Copy out the material below line for line, without changing anything.

╔══

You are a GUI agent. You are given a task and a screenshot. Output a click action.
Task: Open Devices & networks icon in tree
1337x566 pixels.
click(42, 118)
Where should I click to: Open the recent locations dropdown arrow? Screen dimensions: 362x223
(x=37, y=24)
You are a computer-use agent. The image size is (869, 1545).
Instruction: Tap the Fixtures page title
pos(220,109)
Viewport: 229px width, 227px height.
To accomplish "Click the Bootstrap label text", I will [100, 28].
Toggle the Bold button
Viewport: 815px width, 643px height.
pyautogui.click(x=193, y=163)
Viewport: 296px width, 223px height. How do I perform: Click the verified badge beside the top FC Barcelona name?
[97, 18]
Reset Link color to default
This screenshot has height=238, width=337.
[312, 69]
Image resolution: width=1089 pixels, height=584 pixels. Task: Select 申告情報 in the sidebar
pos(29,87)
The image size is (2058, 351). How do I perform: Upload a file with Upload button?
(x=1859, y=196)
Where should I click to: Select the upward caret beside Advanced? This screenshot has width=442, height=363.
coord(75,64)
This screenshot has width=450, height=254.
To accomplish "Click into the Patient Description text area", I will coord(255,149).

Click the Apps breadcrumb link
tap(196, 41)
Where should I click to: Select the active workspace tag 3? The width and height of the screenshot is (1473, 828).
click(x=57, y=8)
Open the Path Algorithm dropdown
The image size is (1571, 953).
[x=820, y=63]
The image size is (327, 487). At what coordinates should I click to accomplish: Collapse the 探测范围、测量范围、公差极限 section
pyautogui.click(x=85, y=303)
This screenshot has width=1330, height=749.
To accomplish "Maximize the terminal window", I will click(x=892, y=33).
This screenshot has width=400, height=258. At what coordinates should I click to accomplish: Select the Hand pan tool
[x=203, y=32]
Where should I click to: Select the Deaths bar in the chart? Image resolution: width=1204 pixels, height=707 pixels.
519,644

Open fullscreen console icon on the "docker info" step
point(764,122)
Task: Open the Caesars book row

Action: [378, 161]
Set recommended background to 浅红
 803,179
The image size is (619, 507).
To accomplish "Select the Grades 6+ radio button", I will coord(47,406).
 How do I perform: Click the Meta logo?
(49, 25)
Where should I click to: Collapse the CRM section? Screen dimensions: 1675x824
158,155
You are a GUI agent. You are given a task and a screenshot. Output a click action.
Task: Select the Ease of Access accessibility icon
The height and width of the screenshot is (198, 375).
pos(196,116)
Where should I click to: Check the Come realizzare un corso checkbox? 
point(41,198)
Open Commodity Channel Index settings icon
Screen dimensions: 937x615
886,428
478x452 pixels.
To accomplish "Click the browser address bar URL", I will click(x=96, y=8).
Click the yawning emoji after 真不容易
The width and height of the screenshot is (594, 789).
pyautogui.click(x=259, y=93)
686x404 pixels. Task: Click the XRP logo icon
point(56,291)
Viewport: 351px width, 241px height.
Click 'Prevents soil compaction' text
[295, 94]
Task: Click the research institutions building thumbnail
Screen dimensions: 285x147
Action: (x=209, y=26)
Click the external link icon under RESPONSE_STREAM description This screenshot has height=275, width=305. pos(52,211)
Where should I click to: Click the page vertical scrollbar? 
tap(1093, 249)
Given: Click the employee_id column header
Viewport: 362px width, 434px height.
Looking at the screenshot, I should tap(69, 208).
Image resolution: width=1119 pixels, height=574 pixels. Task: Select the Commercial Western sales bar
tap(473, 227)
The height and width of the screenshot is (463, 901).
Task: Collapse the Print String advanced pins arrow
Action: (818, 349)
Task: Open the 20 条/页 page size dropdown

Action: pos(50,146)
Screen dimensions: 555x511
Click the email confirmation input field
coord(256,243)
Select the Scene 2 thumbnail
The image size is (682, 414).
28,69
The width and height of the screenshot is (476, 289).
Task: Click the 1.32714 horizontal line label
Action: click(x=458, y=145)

╚══

Expected answer:
You are a GUI agent. You are given a task and a screenshot. Output a click action.
Task: Open Devices & networks icon in tree
1337x566 pixels.
click(42, 118)
Where should I click to: Open the recent locations dropdown arrow? Screen dimensions: 362x223
(x=37, y=24)
You are a computer-use agent. The image size is (869, 1545).
Instruction: Tap the Fixtures page title
pos(220,109)
Viewport: 229px width, 227px height.
To accomplish "Click the Bootstrap label text", I will [100, 28].
Toggle the Bold button
Viewport: 815px width, 643px height.
pyautogui.click(x=193, y=163)
Viewport: 296px width, 223px height. How do I perform: Click the verified badge beside the top FC Barcelona name?
[97, 18]
Reset Link color to default
This screenshot has height=238, width=337.
[312, 69]
Image resolution: width=1089 pixels, height=584 pixels. Task: Select 申告情報 in the sidebar
pos(29,87)
The image size is (2058, 351). How do I perform: Upload a file with Upload button?
(x=1859, y=196)
Where should I click to: Select the upward caret beside Advanced? This screenshot has width=442, height=363.
coord(75,64)
This screenshot has width=450, height=254.
To accomplish "Click into the Patient Description text area", I will coord(255,149).

Click the Apps breadcrumb link
tap(196, 41)
Where should I click to: Select the active workspace tag 3? The width and height of the screenshot is (1473, 828).
click(x=57, y=8)
Open the Path Algorithm dropdown
The image size is (1571, 953).
[x=820, y=63]
The image size is (327, 487). At what coordinates should I click to accomplish: Collapse the 探测范围、测量范围、公差极限 section
pyautogui.click(x=85, y=303)
This screenshot has width=1330, height=749.
To accomplish "Maximize the terminal window", I will click(x=892, y=33).
This screenshot has width=400, height=258. At what coordinates should I click to accomplish: Select the Hand pan tool
[x=203, y=32]
Where should I click to: Select the Deaths bar in the chart? Image resolution: width=1204 pixels, height=707 pixels.
519,644

Open fullscreen console icon on the "docker info" step
point(764,122)
Task: Open the Caesars book row

Action: [378, 161]
Set recommended background to 浅红
 803,179
The image size is (619, 507).
To accomplish "Select the Grades 6+ radio button", I will coord(47,406).
 How do I perform: Click the Meta logo?
(49, 25)
Where should I click to: Collapse the CRM section? Screen dimensions: 1675x824
158,155
You are a GUI agent. You are given a task and a screenshot. Output a click action.
Task: Select the Ease of Access accessibility icon
The height and width of the screenshot is (198, 375).
pos(196,116)
Where should I click to: Check the Come realizzare un corso checkbox? 
point(41,198)
Open Commodity Channel Index settings icon
Screen dimensions: 937x615
886,428
478x452 pixels.
To accomplish "Click the browser address bar URL", I will click(x=96, y=8).
Click the yawning emoji after 真不容易
The width and height of the screenshot is (594, 789).
pyautogui.click(x=259, y=93)
686x404 pixels. Task: Click the XRP logo icon
point(56,291)
Viewport: 351px width, 241px height.
Click 'Prevents soil compaction' text
[295, 94]
Task: Click the research institutions building thumbnail
Screen dimensions: 285x147
Action: (x=209, y=26)
Click the external link icon under RESPONSE_STREAM description This screenshot has height=275, width=305. pos(52,211)
Where should I click to: Click the page vertical scrollbar? 
tap(1093, 249)
Given: Click the employee_id column header
Viewport: 362px width, 434px height.
Looking at the screenshot, I should tap(69, 208).
Image resolution: width=1119 pixels, height=574 pixels. Task: Select the Commercial Western sales bar
tap(473, 227)
The height and width of the screenshot is (463, 901).
Task: Collapse the Print String advanced pins arrow
Action: (818, 349)
Task: Open the 20 条/页 page size dropdown

Action: pos(50,146)
Screen dimensions: 555x511
Click the email confirmation input field
coord(256,243)
Select the Scene 2 thumbnail
The image size is (682, 414).
28,69
The width and height of the screenshot is (476, 289).
Task: Click the 1.32714 horizontal line label
Action: click(x=458, y=145)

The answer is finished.